There are established techniques in both HLVL languages and in EDA tools which are used to comprehensively explore this space. While it is entirely likely that bugs will be exposed directly by simply varying stimulus content in this way, those bugs are likely to be isolated, 'point' defects in the DUT, the kind that are easily found. More subtle bugs will remain undetected, unless exposed by chance due to brute force and sheer number of vectors.



# 3.2 Second Dimension: temporal succession

In the second dimension of stimulus we take a limited look at the 'time' axis.

Typically we randomize one transaction based upon the previous one(s) to build up coverage of 'follow-on' or 'turnaround' conditions, for example transaction type B after A, A after A, A after B, etc.

The goal of this kind of variation is to flush turnaround or 'built up' corner cases such as buffers filling up or multiplexers switching around or pipelines that are out of step with others.



How to improve on the current state of the art? We have available tools like Mentor's InFact which are good at assisting the verification expert to crunch the random stimulus space down by representing it as a 2D graph, into a shorter set of guided random values that will flush out maximum coverage.

With InFact, it is possible to explore interesting combinations of randomized values within a transaction, and from one transaction to the next. This effectively makes our random stimulus work harder, and achieves a dimension of coverage closure, but is not sufficient to find the kind of bugs lurking in a multicore design where datapaths are merged together.

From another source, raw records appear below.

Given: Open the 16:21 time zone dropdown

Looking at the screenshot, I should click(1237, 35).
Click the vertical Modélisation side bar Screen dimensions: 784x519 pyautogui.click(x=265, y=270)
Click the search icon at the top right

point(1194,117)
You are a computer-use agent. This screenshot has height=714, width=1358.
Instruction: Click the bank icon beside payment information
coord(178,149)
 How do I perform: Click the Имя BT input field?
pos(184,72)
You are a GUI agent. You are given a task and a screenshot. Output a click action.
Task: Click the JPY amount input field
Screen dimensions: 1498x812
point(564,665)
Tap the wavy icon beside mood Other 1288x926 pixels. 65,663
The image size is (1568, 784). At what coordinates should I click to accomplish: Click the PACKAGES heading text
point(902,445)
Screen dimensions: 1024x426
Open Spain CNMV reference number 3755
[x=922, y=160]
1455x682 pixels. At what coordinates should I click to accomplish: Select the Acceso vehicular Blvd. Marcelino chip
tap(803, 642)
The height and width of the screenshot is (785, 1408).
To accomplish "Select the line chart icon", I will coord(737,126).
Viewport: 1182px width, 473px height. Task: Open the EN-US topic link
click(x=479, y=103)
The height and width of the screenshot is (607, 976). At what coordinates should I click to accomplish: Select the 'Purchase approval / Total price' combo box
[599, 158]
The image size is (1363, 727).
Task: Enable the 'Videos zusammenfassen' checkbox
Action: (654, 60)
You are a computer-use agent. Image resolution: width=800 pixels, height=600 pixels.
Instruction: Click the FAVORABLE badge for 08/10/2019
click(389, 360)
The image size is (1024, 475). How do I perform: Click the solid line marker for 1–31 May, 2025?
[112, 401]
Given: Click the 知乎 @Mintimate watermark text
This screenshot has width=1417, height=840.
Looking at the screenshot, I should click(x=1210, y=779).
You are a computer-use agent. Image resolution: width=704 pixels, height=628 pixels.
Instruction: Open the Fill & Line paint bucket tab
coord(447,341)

Another goal of temporal succession is to find all the possible states in known internal state-machines in order to achieve state coverage. This kind of grey-box testing approach can have good payback.

But yet in a multi-core / multi-threaded, pipelined design we may still not achieve high quality verification closure without brute force,

because of the space that defects can occupy; across pipeline stages and across functional sub-blocks. To find these typical bugs we need to enable multiple streams of stimulus on multiple interfaces, colliding with functionality in the combining logic: multiplexing, arbitration, and coherency. Our goal is to create a *rendezvous* of stimulus deep within the design, and explore that space.

Both LLC cache architectures and memory controllers with multichannel front ends typically have to deal with a subset of these kinds of multiple channels, multiple pipeline depth combining logic: arbitration, burst coherency; all kinds of concurrency.

Memory controllers can often be less tightly coupled, but they still have to deal with buffer allocation corner cases. In all cases, there are traffic rules, and exceptions to those rules, and exceptions to the exceptions, and orthogonal or parallel events to consider.

# 3.3 Third dimension: temporal interaction

We postulate that there is a third dimension to good stimulus, one which looks across multiple interfaces, but is really concerned with time. This is the juxtaposition of interesting stimulus on multiple interfaces, both main traffic streams and also orthogonal events, with the intent of propagating that juxtaposition in to where the bugs lie.



This 'interest space' is bounded by the set of orthogonal states on one side, and the pipeline depth on the other side. The techniques here are often called Micro-timing, because it is key to try different timing alignments of concurrent events along the depth of the pipeline.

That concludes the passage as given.